The Dell analysts realized that this, too, was a win- win…

That process continued as Dell outsourced the management of its supply chain, and then the design of its computers themselves. Dell essentially outsourced everything inside its personal-computer business—everything except its brand— to Asus. Dell’s Return on Net Assets became very high, as it had very few assets left in the consumer part of its business.

Then, in 2005, Asus announced the creation of its own brand of computers. In this Greek-tragedy tale, Asus had taken everything it had learned from Dell and applied it for itself. It started at the simplest of activities in the value chain, then, decision by decision, every time that Dell outsourced the next lowest-value-adding of the remaining activities in its business, Asus added a higher value-adding activity to its business.

In other words, in Dell’s own quest to cede lower-value work to a supplier, it helped that supplier forward-integrate into higher-value work and become a competitor. Fast-forward to the present, and according to Gartner, Dell’s share of PC shipments fell from 16.4% leadership in 2005 to 10.5% last quarter, while Asus has risen from nothing to to 7.3%. Dell built the staircase for its supplier to climb until it was no longer just a supplier. Allworth wonders whether Apple is falling into the same trap with Samsung.

Now, Apple is not yet outsourcing to Samsung (or any one supplier) nearly as much of its value chain as Dell had to Asus by the time Asus was able to launch its own brand. Other differences between the cases abound, so some have criticized Allworth’s post for positing based on a weak analogy with an N of 1 (see his post’s comments).

But what if there’s a pattern? What if Samsung had, in fact, done this before?

In a separate, far-ranging article, the investigative journalists at the Japan Subculture Research Center sought to untie the numerous possible causes of the long, horrifying decline of Sony, once the world’s preeminent consumer electronics company but which expects to lose $6.4 billion this year. Their analysis homes in on the tenure of CEO Nobuyuki Idei from 1999 to 2005, who restructured the company and eliminated many key engineers. According to Sony insiders, these were gobbled up by Samsung, the rising South Korean conglomerate which had become a major component supplier to Sony for technology such as LCD panels.

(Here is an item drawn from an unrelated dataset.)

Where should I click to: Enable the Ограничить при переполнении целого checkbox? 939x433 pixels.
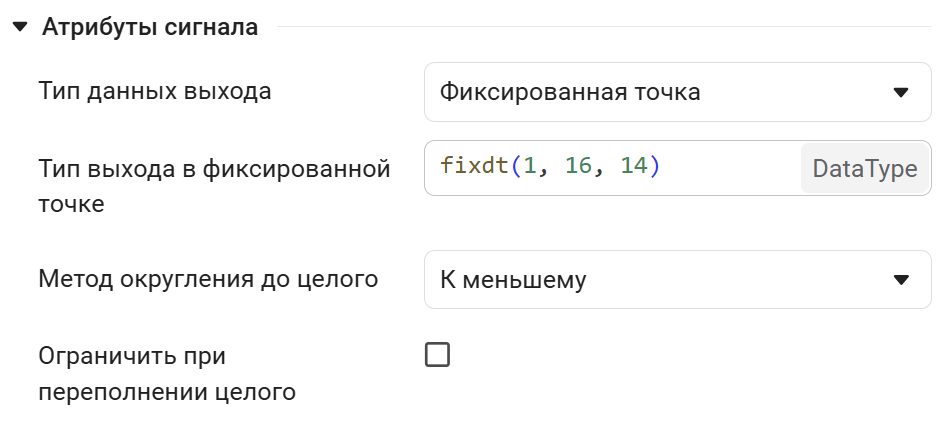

These panels were used in large flatscreen TVs – last decade’s equivalent of smartphones, in terms of how their huge popularity drove fierce technological innovation and manufacturing capability development. As one Sony veteran put it, “It was better than industrial espionage—Samsung could openly ‘buy’ the technology that Sony had developed simply by rehiring their best and brightest.” An investor remembers a key meeting with Idei:

When the investor pointed out that Sony’s operating profits on electronic products were roughly 2-4% and that Samsung was making similar products at a 30% profit margin, Idei hushed him by saying, “They make the parts for our products. We put them together. It’s the difference between a steel maker and an automobile maker. We make the automobiles.”

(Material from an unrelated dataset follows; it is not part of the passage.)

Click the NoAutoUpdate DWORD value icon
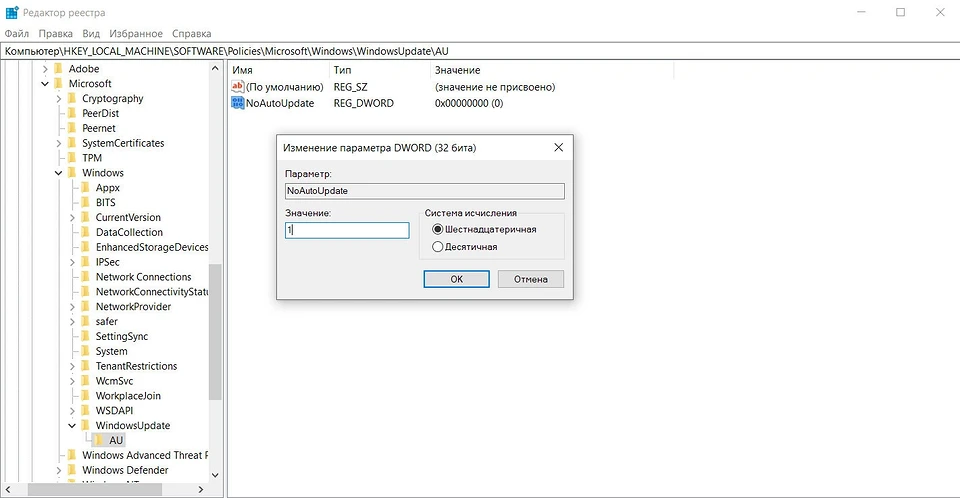Image resolution: width=960 pixels, height=498 pixels. tap(238, 103)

The investor countered, “Well, I’ve got news for you—the people you laid off from the car plant are now working at the steel mill, and soon the steel mills will be building cars with your technology.”

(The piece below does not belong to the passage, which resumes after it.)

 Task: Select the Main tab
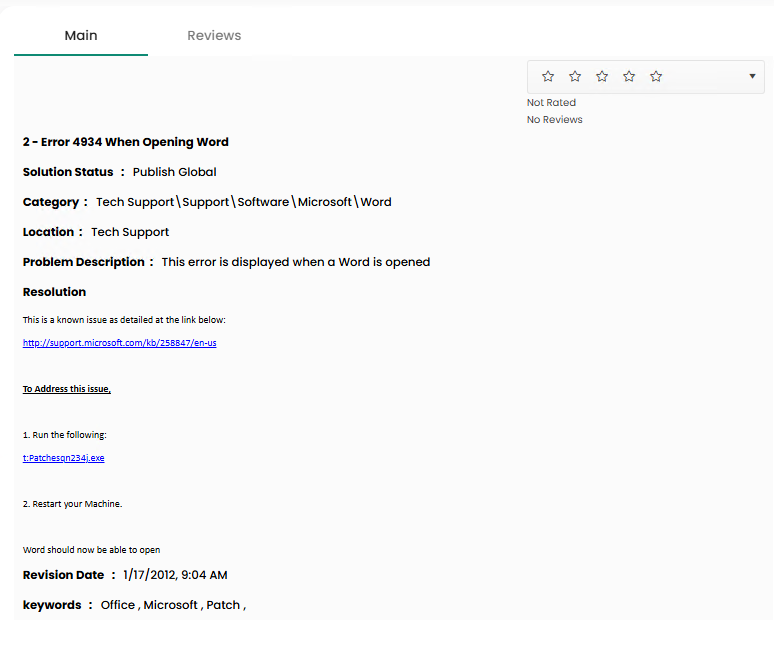click(81, 35)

In the early 2000s, of course, Samsung forward-integrated and began building high-quality LCD HDTVs at lower cost than dominant Sony. By the middle of the decade it had surpassed its erstwhile customer and partner. This year, Samsung’s share of the category is 29%, while Sony has fallen to 8%. As pundits have noted, “The speed with which Samsung has overtaken its competitors is fairly remarkable.”

Apple has since replaced Sony as the world’s largest and most respected consumer electronics company. This situation is not perfectly comparable – for example, there is no evidence that Samsung is hiring key Apple engineers. But Samsung has become one of Apple’s most important suppliers, and is now also by far its most significant competitor. We’ve seen this movie before. This is Samsung’s style.

As Allworth puts it, this is no longer about whether Samsung aims to use its supplier experience with Apple to replicate its capabilities advantage. The key question is “is it already too late?”